### EXERCISES
1. In the Black Dream article, give the stretch from "Dou Wei chronology" through "1990s pop albums." again, swapping "haunting" for "eerie".
2. Answer these about the Black Dream article:
(a) On which label was Black Dream released?
(b) Which band did Dou Wei leave in October 1991?
(c) When did Dreaming disband?

** Begin SELECTION **

Studio album by Dou Wei
- Released: October 1994
- Genre: Alternative rock, post-punk
- Label: Magic Stone Records

Dou Wei chronology
|  | Black Dream (1994) | Sunny Days (1995) |

= Black Dream =

Black Dream (黑梦 (Hēi Mèng)) is the debut Solo Album by Chinese artist Dou Wei, released in October 1994 on Magic Stone Records. It is considered to be a landmark album among the Chinese rock scene.

Drawing heavily from goth rock acts such as Bauhaus and The Cure, as well as dub and reggae, Black Dream stood in direct contrast to the traditional guitar-oriented styles which had defined Chinese rock up to that point. The album's haunting production, coupled with Dou's stream-of-conscious vocal delivery, established it as China's first alternative album.

The album has been ranked among Taiwan's best 1990s pop albums.

== Background ==
After leaving seminal Chinese hard rock band Black Panther in October 1991. Dou immediately established the band Dreaming (做梦乐队 (Zuòmèng yuèduì)). Many of the tracks on Black Dream were written during this period. Dreaming released one song, "希望之光" (Xīwàng Zhī Guāng; "Light of Hope") before disbanding in October 1992.

** End SELECTION **
** Begin DATA SECTION **

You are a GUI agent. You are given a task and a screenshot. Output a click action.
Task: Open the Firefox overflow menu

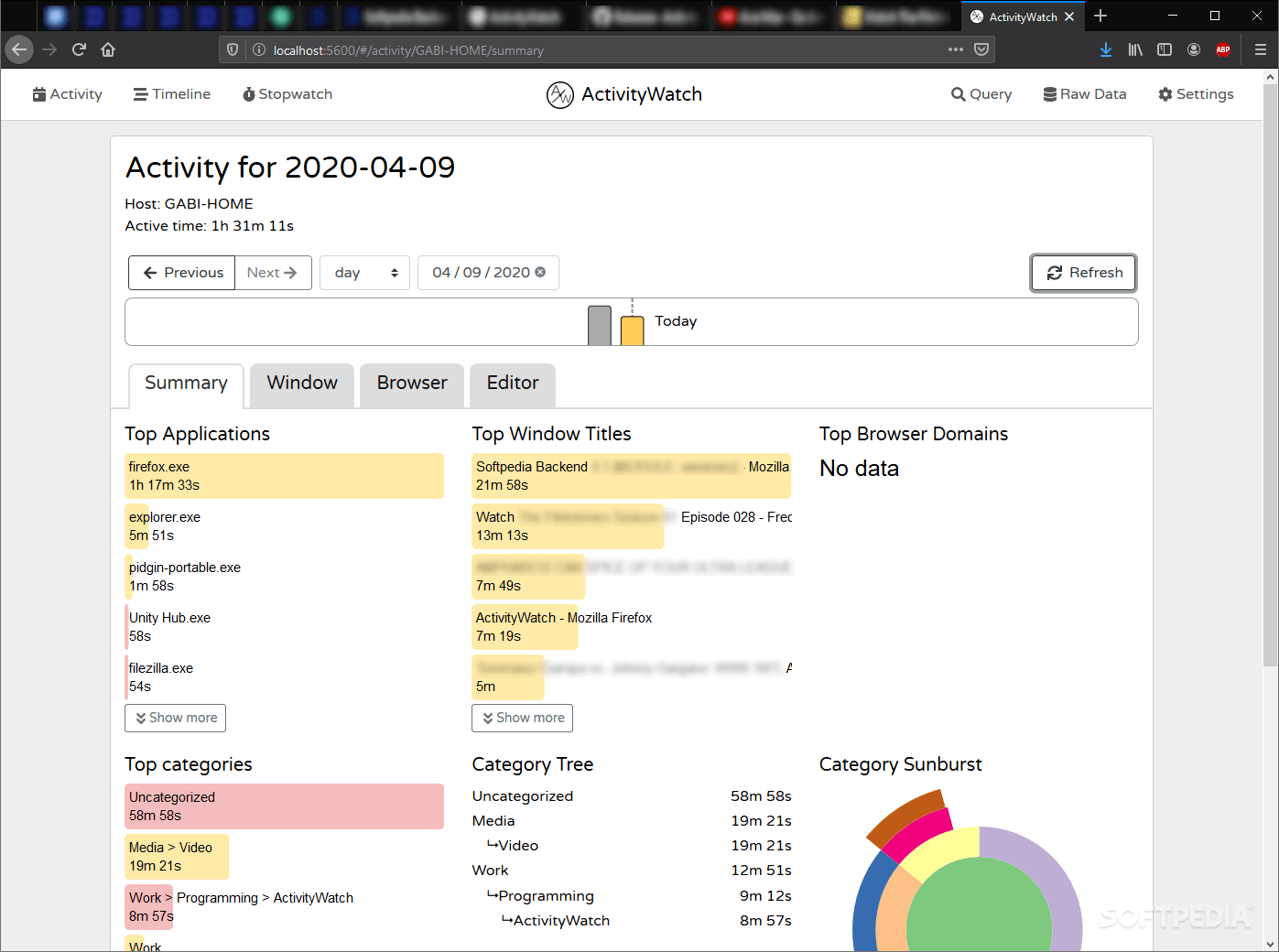coord(955,49)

** End DATA SECTION **

### TASK-BY-TASK SOLUTIONS
1.
Dou Wei chronology
|  | Black Dream (1994) | Sunny Days (1995) |

= Black Dream =

Black Dream (黑梦 (Hēi Mèng)) is the debut Solo Album by Chinese artist Dou Wei, released in October 1994 on Magic Stone Records. It is considered to be a landmark album among the Chinese rock scene.

Drawing heavily from goth rock acts such as Bauhaus and The Cure, as well as dub and reggae, Black Dream stood in direct contrast to the traditional guitar-oriented styles which had defined Chinese rock up to that point. The album's eerie production, coupled with Dou's stream-of-conscious vocal delivery, established it as China's first alternative album.

The album has been ranked among Taiwan's best 1990s pop albums.

2.
(a) Magic Stone Records
(b) Black Panther
(c) October 1992